## BEGIN Selected passage
What are the key features of a vario for paragliding?
And how does a smartphone used as vario relates to these criteria?
Obviously a smartphone display is not engineered for paragliding needs! But, you won't stare at the display all the time. You will check your altitude now and then, direction of flight, direction of wind and distances. Of course, the climb rate, you need to know that but 90 percent of the time you will listen to the vario tone in order to center the thermal.
If you are flying in areas with airspace restrictions, you should have prepared your flight before. So it is not like you are opening up your screen and look up all the information while flying. It is more about an indication whether you are close by or entering an (expected) airspace. For this, we think the visual indication is sufficient not to forget that this indication is accompanied with a warning sound or some kind of alert tone.
So, not having an optimal display, the upside is: Using your smartphone as a vario, it already comes with a screen!
90 percent of your time flying you will be focusing on the audio feedback indicating an increase or decrease of the climb rate. So, whatever vario you are using it would be nice if the tone can adequately represent the (instant) changes in climb rate.
This means the frequency ot the tone, beep cycles, durations and duty times need to be able to change instantly and simultaneously to provide continuous information on your lift within a thermal. It is also worth mentioning that different flight conditions might require different sound profiles. Think of juicy spring thermals as opposed to weak flatland thermals.
Easier said: An Instant Vario should go along with an Instant Tone. For a smartphone it is easy to provide a low latency instant vario tone. The xc vario itself can be configured with different sound profiles using xctracer or leGPSBip config files and features a low latency due to optimized audio processing and synthesizing.
The Vario - Calculating Climb Rates
Ok, this one is often discussed first and with varying depths and arguments ranging from own experience up to pointing out by example why the smartphone sensors cannot be as good in providing a climb rate as some flight instrument sensor. These discussions are actually good as they show that it is a good idea to again break it down a little.
Of course a smartphone is not built with the requirements of a vario in mind. Yet, some of them come equipped with the type of sensors also found in varios and in the end it is up to the pilot to decide.
So what are the key sensors in a vario and what does it take to calculate climb rates?
Barometer: the barometer measures the pressure at certain times. Modern mid range smartphones can do this at a rate of 25ms or 40 times per seconds. Using this barometer, the vertical movement based on pressure differences at different altitudes can be calculated (how a vario works).
As for any sensor the question is how do you know how good it is. And this leads to accuracy and precision of a sensor. Let's have a look at these terms using the barometer.
Accuracy would mean that if the true pressure is 1013.25hpa, the barometer would report exactly these 1013.25hpa on average. Why on average, you might ask yourself. This is simply due to natural random errors happening when measuring continuous quantities. Unless you cannot count it exactly (like an amount of apples) you will always be a little off the accurate or true value. So you might get a
1013.2475 hpa as a first,
1013.2525 hpa as a second,
1013.2485 hpa as a third and
1013.2515 hpa as a fourth measurement.
## END Selected passage
## BEGIN Entries provided
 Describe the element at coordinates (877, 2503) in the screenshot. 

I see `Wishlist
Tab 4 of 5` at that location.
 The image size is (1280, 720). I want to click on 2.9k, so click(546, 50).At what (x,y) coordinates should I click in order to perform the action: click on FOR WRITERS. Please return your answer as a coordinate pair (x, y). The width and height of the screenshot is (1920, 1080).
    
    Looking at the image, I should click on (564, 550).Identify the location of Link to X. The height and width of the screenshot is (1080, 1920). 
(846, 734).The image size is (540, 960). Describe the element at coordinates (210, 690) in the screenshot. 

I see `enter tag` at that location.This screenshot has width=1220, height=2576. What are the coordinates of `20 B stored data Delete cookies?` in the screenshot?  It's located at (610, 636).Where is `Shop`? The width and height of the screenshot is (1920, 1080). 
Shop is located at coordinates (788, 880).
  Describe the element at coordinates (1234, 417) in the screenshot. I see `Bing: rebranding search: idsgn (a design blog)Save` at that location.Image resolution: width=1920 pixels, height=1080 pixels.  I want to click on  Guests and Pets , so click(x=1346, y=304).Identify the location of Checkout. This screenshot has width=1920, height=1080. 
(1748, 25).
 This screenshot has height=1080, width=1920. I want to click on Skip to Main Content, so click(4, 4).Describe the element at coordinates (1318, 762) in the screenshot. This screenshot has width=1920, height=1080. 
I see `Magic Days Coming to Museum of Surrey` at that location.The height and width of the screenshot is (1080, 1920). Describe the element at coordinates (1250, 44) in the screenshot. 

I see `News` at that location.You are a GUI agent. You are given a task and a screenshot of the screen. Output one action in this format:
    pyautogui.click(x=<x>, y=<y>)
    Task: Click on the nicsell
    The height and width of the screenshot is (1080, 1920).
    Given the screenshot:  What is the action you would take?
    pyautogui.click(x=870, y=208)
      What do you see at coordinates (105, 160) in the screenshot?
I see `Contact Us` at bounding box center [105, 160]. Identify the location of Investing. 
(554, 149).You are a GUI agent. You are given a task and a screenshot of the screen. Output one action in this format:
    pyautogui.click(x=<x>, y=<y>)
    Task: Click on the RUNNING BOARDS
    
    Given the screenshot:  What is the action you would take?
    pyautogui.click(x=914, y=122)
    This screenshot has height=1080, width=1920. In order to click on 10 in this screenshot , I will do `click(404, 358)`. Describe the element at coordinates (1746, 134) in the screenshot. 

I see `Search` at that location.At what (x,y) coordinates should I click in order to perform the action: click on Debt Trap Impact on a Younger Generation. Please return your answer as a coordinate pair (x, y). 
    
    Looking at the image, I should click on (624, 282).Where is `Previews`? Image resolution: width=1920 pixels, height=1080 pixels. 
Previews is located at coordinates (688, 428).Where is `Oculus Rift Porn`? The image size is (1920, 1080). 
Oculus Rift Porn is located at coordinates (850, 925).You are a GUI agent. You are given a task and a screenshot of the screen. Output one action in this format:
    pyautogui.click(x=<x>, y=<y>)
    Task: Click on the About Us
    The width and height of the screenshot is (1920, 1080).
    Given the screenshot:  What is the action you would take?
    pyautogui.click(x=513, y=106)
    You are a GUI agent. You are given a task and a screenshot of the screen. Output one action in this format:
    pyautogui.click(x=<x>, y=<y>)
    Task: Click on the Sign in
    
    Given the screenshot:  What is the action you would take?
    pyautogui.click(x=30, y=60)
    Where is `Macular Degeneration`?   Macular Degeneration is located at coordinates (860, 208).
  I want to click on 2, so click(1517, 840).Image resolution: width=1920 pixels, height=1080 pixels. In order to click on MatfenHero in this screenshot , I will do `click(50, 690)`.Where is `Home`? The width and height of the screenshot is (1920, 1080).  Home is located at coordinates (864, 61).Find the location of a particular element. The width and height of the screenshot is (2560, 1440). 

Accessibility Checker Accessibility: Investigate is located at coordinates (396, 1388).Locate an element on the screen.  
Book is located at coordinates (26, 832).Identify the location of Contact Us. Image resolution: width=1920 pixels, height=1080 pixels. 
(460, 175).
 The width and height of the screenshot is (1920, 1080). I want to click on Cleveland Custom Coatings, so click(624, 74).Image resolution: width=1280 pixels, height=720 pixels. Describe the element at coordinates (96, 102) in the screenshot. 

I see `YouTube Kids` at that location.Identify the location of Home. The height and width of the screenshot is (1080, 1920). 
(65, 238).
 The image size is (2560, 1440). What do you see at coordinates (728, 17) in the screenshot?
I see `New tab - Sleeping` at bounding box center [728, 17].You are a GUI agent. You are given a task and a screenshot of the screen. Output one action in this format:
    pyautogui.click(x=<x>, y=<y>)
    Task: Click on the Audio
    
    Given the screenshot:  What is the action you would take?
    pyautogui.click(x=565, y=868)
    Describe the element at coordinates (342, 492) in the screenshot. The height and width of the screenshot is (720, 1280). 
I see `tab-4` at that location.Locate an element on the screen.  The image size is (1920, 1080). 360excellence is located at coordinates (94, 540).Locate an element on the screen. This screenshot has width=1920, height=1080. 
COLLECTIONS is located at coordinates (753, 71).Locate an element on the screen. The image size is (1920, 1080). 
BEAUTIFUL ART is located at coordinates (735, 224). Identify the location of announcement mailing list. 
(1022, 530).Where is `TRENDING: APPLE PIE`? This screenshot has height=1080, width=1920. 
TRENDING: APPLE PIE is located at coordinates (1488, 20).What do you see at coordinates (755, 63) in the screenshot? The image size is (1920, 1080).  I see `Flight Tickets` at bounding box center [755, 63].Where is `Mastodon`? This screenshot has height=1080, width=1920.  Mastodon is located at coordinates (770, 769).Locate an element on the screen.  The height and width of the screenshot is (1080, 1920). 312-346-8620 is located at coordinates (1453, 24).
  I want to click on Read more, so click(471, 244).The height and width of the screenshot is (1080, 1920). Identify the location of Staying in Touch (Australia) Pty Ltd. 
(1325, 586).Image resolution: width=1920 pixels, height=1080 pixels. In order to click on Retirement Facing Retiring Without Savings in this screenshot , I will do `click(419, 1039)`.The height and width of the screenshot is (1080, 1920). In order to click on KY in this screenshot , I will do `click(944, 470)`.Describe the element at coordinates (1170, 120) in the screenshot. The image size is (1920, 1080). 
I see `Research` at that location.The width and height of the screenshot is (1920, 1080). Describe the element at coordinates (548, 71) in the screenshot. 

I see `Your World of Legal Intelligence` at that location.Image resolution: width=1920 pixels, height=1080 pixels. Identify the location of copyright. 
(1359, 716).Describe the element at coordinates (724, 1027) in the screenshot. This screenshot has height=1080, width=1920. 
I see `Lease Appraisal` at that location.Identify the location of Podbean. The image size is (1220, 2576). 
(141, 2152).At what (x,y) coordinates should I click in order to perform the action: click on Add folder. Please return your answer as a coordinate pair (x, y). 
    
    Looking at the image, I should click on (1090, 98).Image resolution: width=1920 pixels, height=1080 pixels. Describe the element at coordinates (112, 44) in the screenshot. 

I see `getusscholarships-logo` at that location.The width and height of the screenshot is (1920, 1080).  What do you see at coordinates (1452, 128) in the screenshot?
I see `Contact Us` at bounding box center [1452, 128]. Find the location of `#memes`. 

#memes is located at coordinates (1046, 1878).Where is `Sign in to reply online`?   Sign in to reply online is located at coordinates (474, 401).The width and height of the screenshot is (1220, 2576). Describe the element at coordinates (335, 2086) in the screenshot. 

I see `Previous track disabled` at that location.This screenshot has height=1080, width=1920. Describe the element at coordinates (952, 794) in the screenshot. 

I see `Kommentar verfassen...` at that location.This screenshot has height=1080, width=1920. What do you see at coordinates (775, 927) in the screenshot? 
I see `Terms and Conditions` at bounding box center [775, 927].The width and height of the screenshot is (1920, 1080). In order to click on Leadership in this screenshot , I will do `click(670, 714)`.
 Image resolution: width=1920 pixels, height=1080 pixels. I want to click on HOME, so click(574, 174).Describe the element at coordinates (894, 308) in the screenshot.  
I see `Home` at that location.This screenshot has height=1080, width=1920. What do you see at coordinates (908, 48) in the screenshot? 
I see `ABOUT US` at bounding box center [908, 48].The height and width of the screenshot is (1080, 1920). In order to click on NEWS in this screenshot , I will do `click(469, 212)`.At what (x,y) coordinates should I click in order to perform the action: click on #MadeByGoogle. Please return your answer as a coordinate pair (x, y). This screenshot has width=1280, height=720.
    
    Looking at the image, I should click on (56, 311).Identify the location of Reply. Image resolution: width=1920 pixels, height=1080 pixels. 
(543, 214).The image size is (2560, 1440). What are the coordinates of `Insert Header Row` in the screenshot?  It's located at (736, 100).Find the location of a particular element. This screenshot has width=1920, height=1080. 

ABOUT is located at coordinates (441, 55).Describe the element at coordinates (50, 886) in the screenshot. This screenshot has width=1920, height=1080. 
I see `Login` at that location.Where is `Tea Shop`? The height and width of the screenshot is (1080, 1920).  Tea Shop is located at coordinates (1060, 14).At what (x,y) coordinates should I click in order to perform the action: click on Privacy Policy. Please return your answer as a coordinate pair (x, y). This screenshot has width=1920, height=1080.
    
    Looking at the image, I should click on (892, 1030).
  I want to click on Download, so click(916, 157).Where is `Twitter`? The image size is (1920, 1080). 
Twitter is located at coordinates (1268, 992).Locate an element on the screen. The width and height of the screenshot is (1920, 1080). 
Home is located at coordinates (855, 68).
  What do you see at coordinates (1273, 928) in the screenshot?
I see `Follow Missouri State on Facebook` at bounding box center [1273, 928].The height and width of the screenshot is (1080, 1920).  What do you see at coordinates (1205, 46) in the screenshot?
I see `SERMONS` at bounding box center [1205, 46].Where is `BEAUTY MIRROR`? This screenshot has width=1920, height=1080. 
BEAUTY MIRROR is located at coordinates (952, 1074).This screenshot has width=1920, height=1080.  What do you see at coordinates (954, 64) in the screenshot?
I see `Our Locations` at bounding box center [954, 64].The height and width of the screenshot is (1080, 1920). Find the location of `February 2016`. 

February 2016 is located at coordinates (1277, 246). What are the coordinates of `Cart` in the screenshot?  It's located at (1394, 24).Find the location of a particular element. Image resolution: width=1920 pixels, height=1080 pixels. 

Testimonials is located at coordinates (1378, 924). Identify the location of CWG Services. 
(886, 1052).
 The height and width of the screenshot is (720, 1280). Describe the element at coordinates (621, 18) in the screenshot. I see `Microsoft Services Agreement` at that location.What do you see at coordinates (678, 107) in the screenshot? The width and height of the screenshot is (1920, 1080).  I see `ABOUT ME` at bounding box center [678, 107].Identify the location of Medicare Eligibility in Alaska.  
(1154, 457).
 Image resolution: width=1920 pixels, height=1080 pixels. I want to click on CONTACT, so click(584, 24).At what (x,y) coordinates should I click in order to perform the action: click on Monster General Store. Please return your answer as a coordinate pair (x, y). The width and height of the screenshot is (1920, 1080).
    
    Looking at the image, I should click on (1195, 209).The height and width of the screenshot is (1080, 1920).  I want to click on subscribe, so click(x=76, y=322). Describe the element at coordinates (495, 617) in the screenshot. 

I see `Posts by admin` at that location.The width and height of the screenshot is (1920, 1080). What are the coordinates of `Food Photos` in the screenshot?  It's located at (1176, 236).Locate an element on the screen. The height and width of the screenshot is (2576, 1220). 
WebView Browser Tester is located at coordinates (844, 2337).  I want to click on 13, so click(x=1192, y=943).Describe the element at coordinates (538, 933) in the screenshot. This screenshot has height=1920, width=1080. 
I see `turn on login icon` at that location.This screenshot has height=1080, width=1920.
## END Entries provided
**Challenge 1**
According to the passage on smartphone varios, why would an accurate barometer report the true pressure only on average?
**Challenge 2**
How often can modern mid-range smartphones take a pressure reading, according to the passage on smartphone varios?
**Challenge 3**
Copy out the passage on smartphone varios from "And how does" to "of alert tone." without any changes.
The records are separate material, unrelated to the passage on smartphone varios.

**Worked answer 1**
Natural random errors occur whenever continuous quantities are measured. Unlike things that can be counted exactly, such as apples, each reading will be slightly off the true value.

**Worked answer 2**
Every 25 ms, or 40 times per second.

**Worked answer 3**
And how does a smartphone used as vario relates to these criteria?
Obviously a smartphone display is not engineered for paragliding needs! But, you won't stare at the display all the time. You will check your altitude now and then, direction of flight, direction of wind and distances. Of course, the climb rate, you need to know that but 90 percent of the time you will listen to the vario tone in order to center the thermal.
If you are flying in areas with airspace restrictions, you should have prepared your flight before. So it is not like you are opening up your screen and look up all the information while flying. It is more about an indication whether you are close by or entering an (expected) airspace. For this, we think the visual indication is sufficient not to forget that this indication is accompanied with a warning sound or some kind of alert tone.